◆ **Records for this task**:
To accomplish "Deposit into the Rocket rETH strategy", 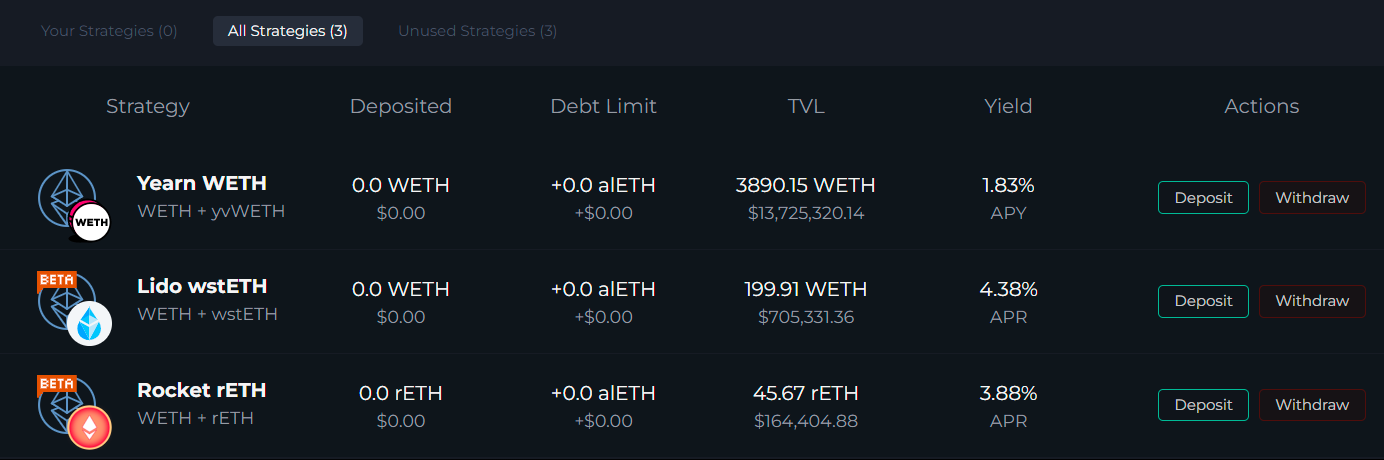I will coord(1203,405).
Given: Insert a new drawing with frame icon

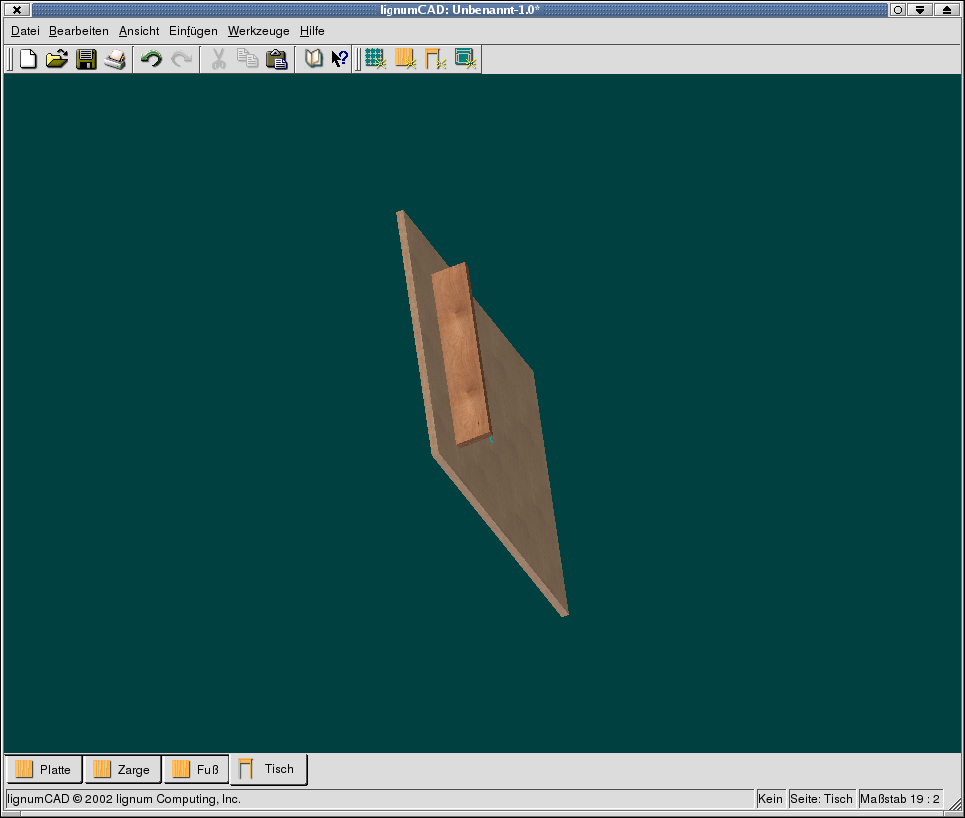Looking at the screenshot, I should (465, 59).
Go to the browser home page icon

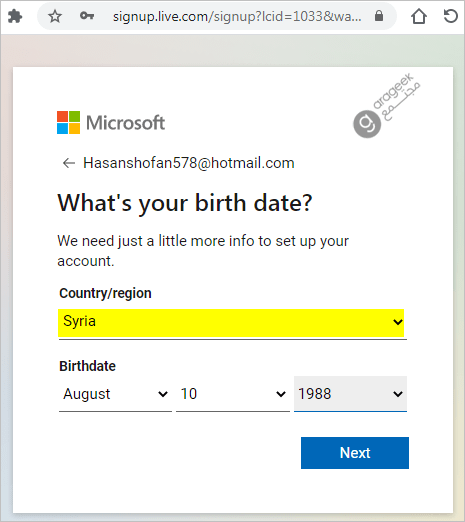(419, 16)
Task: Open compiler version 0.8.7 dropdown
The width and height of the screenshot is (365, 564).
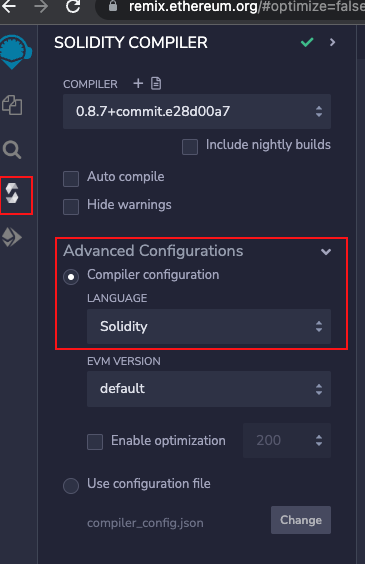Action: (197, 112)
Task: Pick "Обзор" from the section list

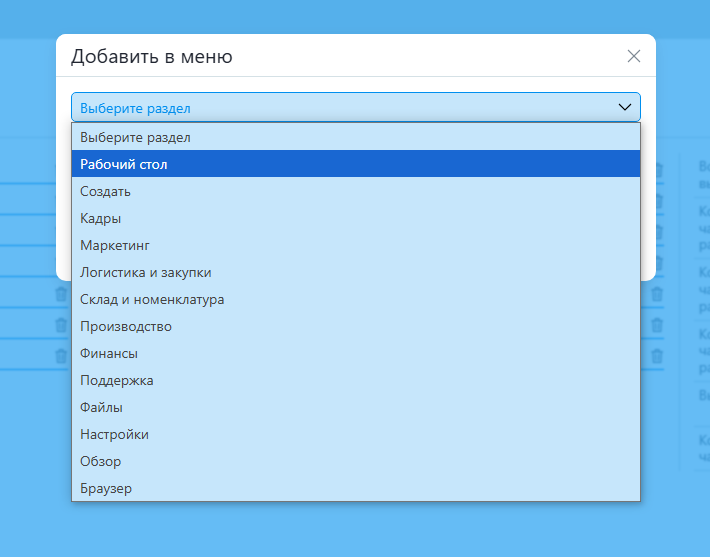Action: click(100, 461)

◆ **What you are asked to do**:
Rewrite the entries from the line with "Go to the browser home page icon" through the end, putting "menu" in place of "dropdown" and leaving everything else as it is. Omit the pictures.

◆ **Solution for this task**:
Go to the browser home page icon

(419, 16)
Task: Open compiler version 0.8.7 menu
The width and height of the screenshot is (365, 564).
Action: (197, 112)
Task: Pick "Обзор" from the section list

Action: click(100, 461)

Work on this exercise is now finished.